At the fifth hearing into its year-long probe of the violence, the House of Representatives panel will highlight Trump's attempts "to corrupt the country's top law enforcement body, the Justice Department, to support his attempt to overturn the election," chairman Bennie Thompson said.
Lawmakers will revisit tensions among government attorneys the weekend before the January 6, 2021 insurrection, when Trump tried to install his own man at the top of the department.
"We'll look specifically at how the president was trying to misuse the department to advance his own agenda to stay in power at the end of his term," an aide to the committee said.
"And we'll look at how that really is different from historical precedent and how the president was using the DOJ for his own personal means."
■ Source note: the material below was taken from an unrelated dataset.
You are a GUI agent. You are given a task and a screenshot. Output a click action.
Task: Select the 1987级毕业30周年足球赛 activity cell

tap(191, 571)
The witnesses will be Jeffrey Rosen, an acting attorney general in the dying days of the Trump administration, his deputy Richard Donoghue and Steven Engel, a former assistant attorney general for the Office of Legal Counsel.
Rosen took over the department after Bill Barr resigned, and soon found himself at the center of Trump's efforts to undermine confidence in the integrity of the election.
The DOJ pursued a deluge of Trump's election fraud claims, but Rosen said officials were presented with no evidence.
"Some argued to the former president and public that the election was corrupt and stolen," Rosen said in written remarks prepared ahead of the hearing.
"That view was wrong then and it is wrong today, and I hope our presence here today helps reaffirm that fact."
Trump began supporting a little-known mid-level department official named Jeffrey Clark, who embraced the outgoing president's debunked theories.
- Oval Office showdown -
Clark pushed colleagues to issue letters to multiple states that presidential challenger Joe Biden won, encouraging officials to consider overturning their election results.
Trump considered installing Clark as attorney general over Rosen, and having Clark reverse the department's conclusion that there was no evidence of fraud that could sway the election.
But Trump was forced to back off by a rebellion in the department's senior ranks that the committee said it would relive as it takes the public "into the Oval Office" for the dramatic showdown.
In that January 4 meeting Rosen, Donoghue, Engel and White House counsel Pat Cipollone threatened to resign en masse, warning that they would take a raft of top federal prosecutors with them, if Trump went ahead with his plan.
The panel says it will also reveal how Trump sought to appoint an independent special counsel to pursue his fraud claims, which was resisted by the department.
"And we'll also look at how the former president threatened to replace or fire leadership within the DOJ and how, again, a few senior Republican officials within the DOJ stood up to Trump's pressure campaign," the aide said.
The committee is planning a break from public hearings to assess what it called "significant new streams of evidence" -- meaning Thursday's will be the last until early-to-mid July.
The new evidence includes footage from documentary filmmaker Alex Holder, who had access to Trump and his family before and after January 6.